Suddenly I'm angry with Tim O'Brien. What's wrong here? Is it my sense of the history of that period, my own experience of the deep-in and far-out women and men I knew and still know? It seems as though Mr. O'Brien has become afraid of the political meaning of William's sensible madness. Where William is consistently clear-sighted (which means he is more and more not out of his mind but out of the world's mind), Mr. O'Brien becomes devious and settles for mockery which usually means easy narrow characterization. In the case of the women this was particularly painful to me. William's love of Bobbi, the blonde poetry-writing stewardess, and his long pursuit of her seem fictionally just right. But the other women, his political comrades, are overly unattractive or extraordinarily beautiful. They seem to be the interfering author's clichéd decision. This is a tack a writer would take who is not particularly interested in the life and art of the nuclear age—or in any age for that matter. I believe that Mr. O'Brien is profoundly interested and probably dark with grief because of it, so I'm sorry to see these easy flaws.
What to do? What to do? William older, richer, madder, trying to be as American as possible owns a shovel and a stewardess wife. The hole he is digging in his backyard has become deeper. He has barricaded his wife and little girl in the upstairs bedroom. He is now using dynamite to deepen the hole when necessary. We begin to wonder whether he's digging for protection or burial.

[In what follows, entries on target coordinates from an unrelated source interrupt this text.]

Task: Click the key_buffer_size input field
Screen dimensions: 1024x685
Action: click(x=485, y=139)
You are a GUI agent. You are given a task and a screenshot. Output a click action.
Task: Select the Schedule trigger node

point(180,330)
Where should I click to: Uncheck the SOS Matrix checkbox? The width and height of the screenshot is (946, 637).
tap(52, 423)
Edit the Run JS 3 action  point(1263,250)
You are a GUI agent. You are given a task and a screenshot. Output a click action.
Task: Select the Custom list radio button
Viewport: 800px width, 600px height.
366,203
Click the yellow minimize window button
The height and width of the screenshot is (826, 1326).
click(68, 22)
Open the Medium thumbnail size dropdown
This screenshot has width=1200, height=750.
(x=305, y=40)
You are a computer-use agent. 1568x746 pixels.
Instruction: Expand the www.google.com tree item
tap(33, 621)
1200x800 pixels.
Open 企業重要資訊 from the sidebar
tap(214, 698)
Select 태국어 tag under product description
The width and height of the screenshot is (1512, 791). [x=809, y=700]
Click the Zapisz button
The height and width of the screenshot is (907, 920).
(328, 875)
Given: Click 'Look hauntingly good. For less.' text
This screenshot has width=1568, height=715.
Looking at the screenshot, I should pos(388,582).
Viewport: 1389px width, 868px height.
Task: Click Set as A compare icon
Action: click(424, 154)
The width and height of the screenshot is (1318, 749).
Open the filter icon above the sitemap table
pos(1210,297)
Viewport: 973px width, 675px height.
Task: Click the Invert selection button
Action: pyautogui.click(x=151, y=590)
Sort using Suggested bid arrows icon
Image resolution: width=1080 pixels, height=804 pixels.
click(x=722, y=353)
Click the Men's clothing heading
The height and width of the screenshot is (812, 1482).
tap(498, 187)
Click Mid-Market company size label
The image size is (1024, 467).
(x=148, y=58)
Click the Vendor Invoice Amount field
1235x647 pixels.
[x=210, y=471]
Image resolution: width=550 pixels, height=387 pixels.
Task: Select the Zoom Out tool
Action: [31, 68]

I wish the novel could have been either more surreal or less. It falls into an untranscending middle which muffles the important cry of "Doom, doom." I do wonder with William why we are not all out on the street comers and village greens crying "Stop!" I wish either William or Mr. O'Brien had been more thoughtful about the powerful places from which the real madness radiates; I know it's not from my worried next-door neighbor. Is this because of the general discomfort American writers have confronting political complexity, or the way we are all stuck (even against our will) in a trough of private, individualistic complaint? Still, I thank Tim O'Brien (who wrote that wonderful, inventive novel, Going After Cacciato) for pouring these important concerns into fiction, which is not fed often enough with such disparate and essential themes.